▸ Recorded information
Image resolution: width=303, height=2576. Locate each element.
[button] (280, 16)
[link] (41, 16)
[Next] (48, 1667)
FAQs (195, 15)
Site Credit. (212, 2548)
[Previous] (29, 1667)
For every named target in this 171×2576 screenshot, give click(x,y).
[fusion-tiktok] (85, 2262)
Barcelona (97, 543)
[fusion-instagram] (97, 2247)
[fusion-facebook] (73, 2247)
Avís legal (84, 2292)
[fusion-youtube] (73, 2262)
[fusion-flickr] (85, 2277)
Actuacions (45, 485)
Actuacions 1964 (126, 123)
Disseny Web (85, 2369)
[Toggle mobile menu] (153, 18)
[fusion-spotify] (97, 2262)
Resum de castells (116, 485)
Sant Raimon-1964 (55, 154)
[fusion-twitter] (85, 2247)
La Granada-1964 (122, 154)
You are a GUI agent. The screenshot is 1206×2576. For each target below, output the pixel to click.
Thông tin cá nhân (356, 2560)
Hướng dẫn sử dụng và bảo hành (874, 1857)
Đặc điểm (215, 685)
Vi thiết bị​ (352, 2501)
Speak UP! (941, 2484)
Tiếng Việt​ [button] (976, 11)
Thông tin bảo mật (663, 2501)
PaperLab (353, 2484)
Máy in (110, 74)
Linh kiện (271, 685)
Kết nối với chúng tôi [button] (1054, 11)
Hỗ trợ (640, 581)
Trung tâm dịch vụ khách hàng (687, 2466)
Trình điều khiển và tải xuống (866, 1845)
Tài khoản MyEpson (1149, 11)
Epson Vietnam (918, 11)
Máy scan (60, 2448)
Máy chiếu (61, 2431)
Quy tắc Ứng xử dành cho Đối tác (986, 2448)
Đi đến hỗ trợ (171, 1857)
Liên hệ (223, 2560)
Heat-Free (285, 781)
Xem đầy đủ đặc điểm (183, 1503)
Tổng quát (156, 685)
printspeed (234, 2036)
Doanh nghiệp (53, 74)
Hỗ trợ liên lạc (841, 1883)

▸ Exercise
Give back the records above exactly, limited to the lines between the one holding "You are a GUI" and the one holding "Trung tâm dịch vụ khách hàng (687, 2466)", inclusive.

▸ Result of this task
You are a GUI agent. The screenshot is 1206×2576. For each target below, output the pixel to click.
Thông tin cá nhân (356, 2560)
Hướng dẫn sử dụng và bảo hành (874, 1857)
Đặc điểm (215, 685)
Vi thiết bị​ (352, 2501)
Speak UP! (941, 2484)
Tiếng Việt​ [button] (976, 11)
Thông tin bảo mật (663, 2501)
PaperLab (353, 2484)
Máy in (110, 74)
Linh kiện (271, 685)
Kết nối với chúng tôi [button] (1054, 11)
Hỗ trợ (640, 581)
Trung tâm dịch vụ khách hàng (687, 2466)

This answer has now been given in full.